(Exercise details)
Copy the data below word for word, line by line.

(Given information)
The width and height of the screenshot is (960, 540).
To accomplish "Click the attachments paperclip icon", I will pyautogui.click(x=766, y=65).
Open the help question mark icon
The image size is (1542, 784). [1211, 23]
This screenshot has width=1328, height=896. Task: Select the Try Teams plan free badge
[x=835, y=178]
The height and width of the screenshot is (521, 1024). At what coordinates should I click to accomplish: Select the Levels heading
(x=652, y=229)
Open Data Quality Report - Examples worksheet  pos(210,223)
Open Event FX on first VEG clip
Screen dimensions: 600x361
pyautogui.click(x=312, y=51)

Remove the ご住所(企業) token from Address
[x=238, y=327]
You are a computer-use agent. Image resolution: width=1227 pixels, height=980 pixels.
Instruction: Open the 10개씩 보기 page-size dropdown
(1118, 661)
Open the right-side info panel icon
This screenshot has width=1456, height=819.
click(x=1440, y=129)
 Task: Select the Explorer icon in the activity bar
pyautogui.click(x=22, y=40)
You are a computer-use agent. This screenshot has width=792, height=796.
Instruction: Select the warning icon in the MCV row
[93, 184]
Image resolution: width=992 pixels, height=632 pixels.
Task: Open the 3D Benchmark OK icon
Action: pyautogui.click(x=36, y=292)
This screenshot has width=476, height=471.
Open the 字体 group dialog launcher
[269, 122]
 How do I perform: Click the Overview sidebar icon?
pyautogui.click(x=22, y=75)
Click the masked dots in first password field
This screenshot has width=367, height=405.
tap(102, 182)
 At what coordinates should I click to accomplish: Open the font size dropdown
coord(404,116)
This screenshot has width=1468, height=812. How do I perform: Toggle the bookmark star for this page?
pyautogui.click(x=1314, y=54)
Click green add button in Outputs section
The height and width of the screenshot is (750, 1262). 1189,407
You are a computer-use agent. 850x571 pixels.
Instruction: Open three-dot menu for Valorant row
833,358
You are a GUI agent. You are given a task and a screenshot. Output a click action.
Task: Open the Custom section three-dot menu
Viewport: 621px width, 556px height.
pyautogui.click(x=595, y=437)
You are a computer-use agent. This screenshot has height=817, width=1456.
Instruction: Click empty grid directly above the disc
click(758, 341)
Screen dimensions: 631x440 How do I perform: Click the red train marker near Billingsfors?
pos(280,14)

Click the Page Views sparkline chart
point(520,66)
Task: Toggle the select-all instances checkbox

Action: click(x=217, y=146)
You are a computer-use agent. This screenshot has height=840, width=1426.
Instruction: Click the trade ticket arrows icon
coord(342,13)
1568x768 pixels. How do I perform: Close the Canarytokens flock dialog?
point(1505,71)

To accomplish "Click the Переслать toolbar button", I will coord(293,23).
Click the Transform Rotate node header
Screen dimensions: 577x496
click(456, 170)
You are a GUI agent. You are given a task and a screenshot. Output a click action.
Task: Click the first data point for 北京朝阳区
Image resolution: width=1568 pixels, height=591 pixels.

(Response to this task)
The width and height of the screenshot is (960, 540).
To accomplish "Click the attachments paperclip icon", I will pyautogui.click(x=766, y=65).
Open the help question mark icon
The image size is (1542, 784). [1211, 23]
This screenshot has width=1328, height=896. Task: Select the Try Teams plan free badge
[x=835, y=178]
The height and width of the screenshot is (521, 1024). At what coordinates should I click to accomplish: Select the Levels heading
(x=652, y=229)
Open Data Quality Report - Examples worksheet  pos(210,223)
Open Event FX on first VEG clip
Screen dimensions: 600x361
pyautogui.click(x=312, y=51)

Remove the ご住所(企業) token from Address
[x=238, y=327]
You are a computer-use agent. Image resolution: width=1227 pixels, height=980 pixels.
Instruction: Open the 10개씩 보기 page-size dropdown
(1118, 661)
Open the right-side info panel icon
This screenshot has width=1456, height=819.
click(x=1440, y=129)
 Task: Select the Explorer icon in the activity bar
pyautogui.click(x=22, y=40)
You are a computer-use agent. This screenshot has width=792, height=796.
Instruction: Select the warning icon in the MCV row
[93, 184]
Image resolution: width=992 pixels, height=632 pixels.
Task: Open the 3D Benchmark OK icon
Action: pyautogui.click(x=36, y=292)
This screenshot has width=476, height=471.
Open the 字体 group dialog launcher
[269, 122]
 How do I perform: Click the Overview sidebar icon?
pyautogui.click(x=22, y=75)
Click the masked dots in first password field
This screenshot has width=367, height=405.
tap(102, 182)
 At what coordinates should I click to accomplish: Open the font size dropdown
coord(404,116)
This screenshot has width=1468, height=812. How do I perform: Toggle the bookmark star for this page?
pyautogui.click(x=1314, y=54)
Click green add button in Outputs section
The height and width of the screenshot is (750, 1262). 1189,407
You are a computer-use agent. 850x571 pixels.
Instruction: Open three-dot menu for Valorant row
833,358
You are a GUI agent. You are given a task and a screenshot. Output a click action.
Task: Open the Custom section three-dot menu
Viewport: 621px width, 556px height.
pyautogui.click(x=595, y=437)
You are a computer-use agent. This screenshot has height=817, width=1456.
Instruction: Click empty grid directly above the disc
click(758, 341)
Screen dimensions: 631x440 How do I perform: Click the red train marker near Billingsfors?
pos(280,14)

Click the Page Views sparkline chart
point(520,66)
Task: Toggle the select-all instances checkbox

Action: click(x=217, y=146)
You are a computer-use agent. This screenshot has height=840, width=1426.
Instruction: Click the trade ticket arrows icon
coord(342,13)
1568x768 pixels. How do I perform: Close the Canarytokens flock dialog?
point(1505,71)

To accomplish "Click the Переслать toolbar button", I will coord(293,23).
Click the Transform Rotate node header
Screen dimensions: 577x496
click(456, 170)
You are a GUI agent. You are given a task and a screenshot. Output a click action.
Task: Click the first data point for 北京朝阳区
Image resolution: width=1568 pixels, height=591 pixels.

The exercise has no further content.